=== Selected passage ===

Luckily, with the current knowledge available about the brain, we can get meaningful information without a surgery, but of course with less spatial resolution.
In summary, there are 3 ways to achieve such placement: non-invasive, semi-invasive and invasive, the following figure and table illustrate that further:
Method | Non-Invasive | Semi-Invasive | Non-Invasive |
---|---|---|---|
Recorded brain activity | Electroencephalographic (EEG) | Electrocorticography (ECoG) | Individual neurons |
Electrode placement | Over the head | Over the brain | Inside the brain |
Surgical operation | Not required | Required | Required |
Spatial Resolution | Least | Medium | High |
Hint
Sometimes both semi-invasive and invasive are called invasive, as in any case they both require a surgery.
Paper Approach
This paper investigates the usage of EEG based activities.
Which brain activity to consider¶
There are many signals/activities that we could measure from the brain and consider for the BCI, Alpha, Beta, P300 ... etc.
This paper discusses the P300 brain activity which is elicited ~300 milliseconds after the presentation of an infrequent stimulus (for example, a visual stimulus or an auditory stimulus). This brain activity can be measured with electrodes placed on the parietal lobe of the brain. And it's usually used because of it's reproducibility and clarity in the BCI applications.
It's also to be noted that, the p300 timing and voltage differs based on the subject age, the following figure shows how such difference occurs
Which computer program to use¶
Accordingly the program used for the interface is the P300 speller which works by showing the user a MxN matrix of the characters of interest (6x6 matrix for this paper) and flashing each row and column for K times (called K trials), for example if K is 1 (single trial) there will be 12 flashes (6 different row flashes and 6 different column flashes), K is 5 (5 trials) there will be 60 flashes (30 row flashes and 30 column flashes).
The flashes occur randomly and have Interintisification Intervals (ISI) of 100 ms between them.
The user needs to focus on the character he wants to type each time, and once the screen flashes in front of him a brain activity shall evoke after 300 milliseconds which could be detected to figure out that the character the user is looking at is in the flashed row or column, 300 ms ago.
Increasing the number of trials, would increase the detection accuracy, however each extra trial involves extra 12 flashes.
Paper Approach
This paper utilizes the reads P300 brain activitiy, and uses the P300 speller as the software for interaction.

===

- **Requirement 1**: Say whether each statement agrees with the P300 passage, answering yes or no and quoting the words that decide it. (a) The P300 activity appears about 300 milliseconds after an infrequent stimulus is presented. (b) The speller in this paper shows a 5x5 matrix of characters. (c) The rows and columns flash in a fixed order.
- **Requirement 2**: Repeat word for word the part of the P300 passage that opens with the words containing "The user needs" and closes with "300 ms ago.".
The material comes from a separate source.

=== Excerpted data ===

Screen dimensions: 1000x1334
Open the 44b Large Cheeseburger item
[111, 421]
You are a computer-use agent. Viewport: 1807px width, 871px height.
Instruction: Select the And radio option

===

- **Reply 1**:
(a) Yes: "elicited ~300 milliseconds after the presentation of an infrequent stimulus"
(b) No: "(6x6 matrix for this paper)"
(c) No: "The flashes occur randomly"

- **Reply 2**:
The user needs to focus on the character he wants to type each time, and once the screen flashes in front of him a brain activity shall evoke after 300 milliseconds which could be detected to figure out that the character the user is looking at is in the flashed row or column, 300 ms ago.